Thursday, April 1, 2010

This Is My, Uh…

In the 20-something world of OKCupid dates and post-Black Cat hookups, it’s often hard to tell if you are, in fact, dating the guy you’ve been sleeping with for the past few months. Because it’s hard enough to define the relationship for yourself, it’s usually even harder to spell it out for someone else.

Which brings to today’s conundrum: what to do when you’re forced to introduce your S.O. to someone.

You’re walking out of a restaurant after your third or fourth date with the new guy, and suddenly you run into a girl from your Kickball team, and you find yourself stuttering, “Oh, this is, uhh… John.”
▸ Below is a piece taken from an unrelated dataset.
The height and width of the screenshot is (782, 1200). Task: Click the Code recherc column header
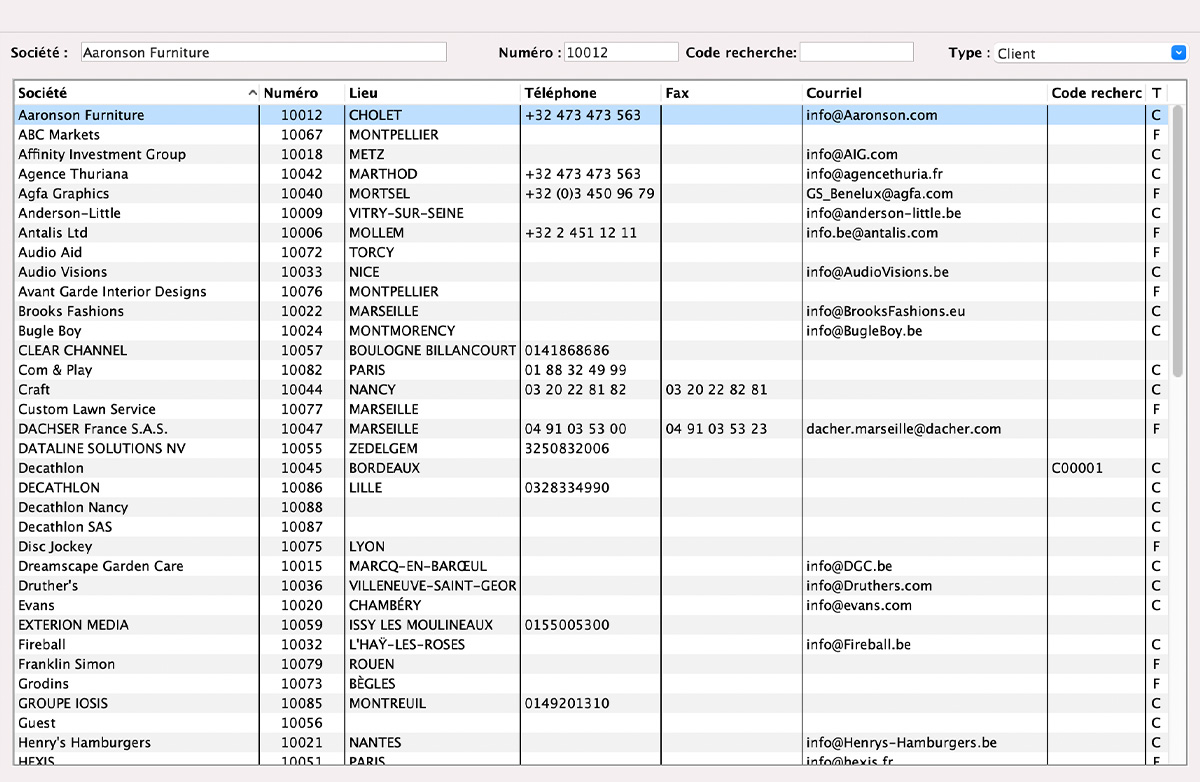(1095, 92)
Or maybe you two are officially dating when you run into the cute coworker that you don’t want to close any doors with, so you introducing your boyfriend by saying, “This is my friend, Chris.”

Sometimes you don’t want to look like you’re rubbing your marital status in people’s faces, and other times you don’t want to say anything that would scare the guy off.
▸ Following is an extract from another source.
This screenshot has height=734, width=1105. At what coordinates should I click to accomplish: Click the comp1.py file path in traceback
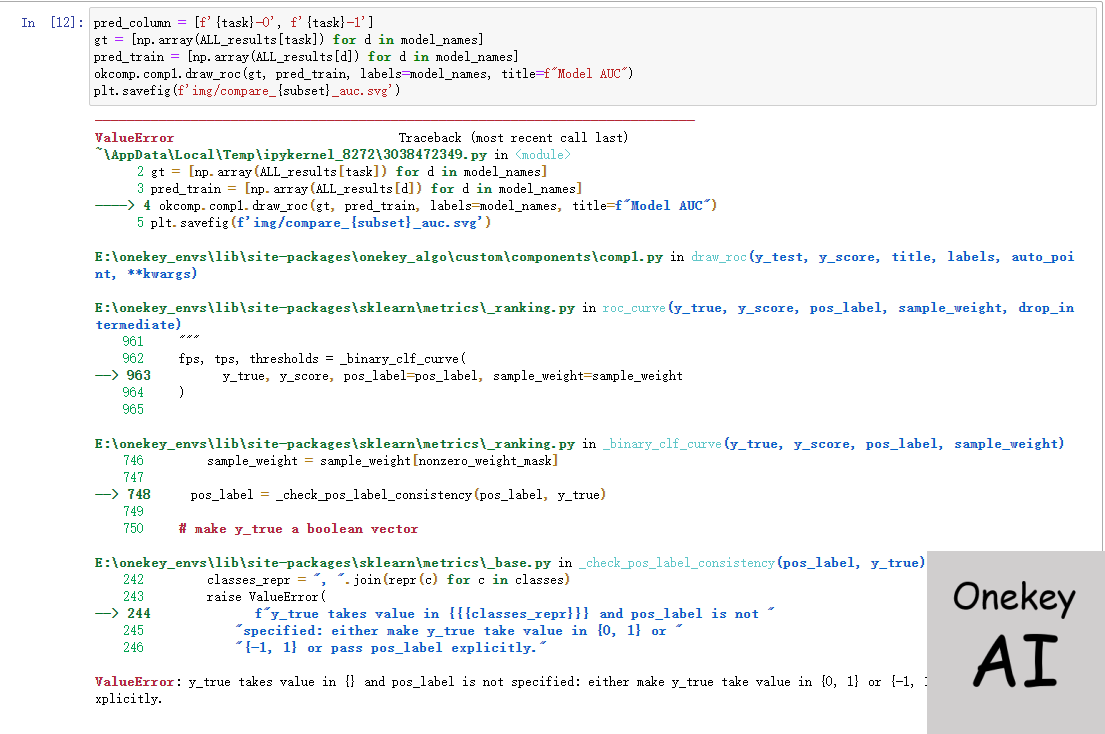378,257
But think of it this way: if you and your roommate ran into your college friend, you would introduce your roommate by saying, “This is my roommate, Jess.” But if you’re introducing two friends, you don’t need a title.
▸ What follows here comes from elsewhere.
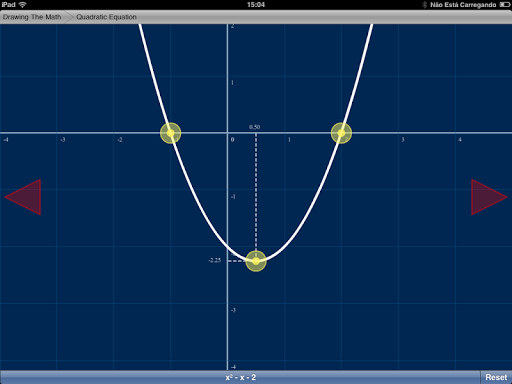Screen dimensions: 512x384
Task: Tap the Bluetooth icon in status bar
Action: tap(425, 5)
When our relationships with people extend beyond friendship (i.e., relatives, coworkers, etc.), it’s totally fine to acknowledge this distinction. If you were out to dinner with a 50-year-old woman, the acquaintance you bump into would probably assume it was your mother, and when you introduce her as such, the acquaintance understands the situation. When we understand what’s going on, we’re more comfortable.

Likewise, if you see two people of the opposite sex having dinner together, you’re going to assume it’s a date. But if these people go out of their way to avoid confirming your suspicions, you feel left out, confused, and unsure how to read the situation.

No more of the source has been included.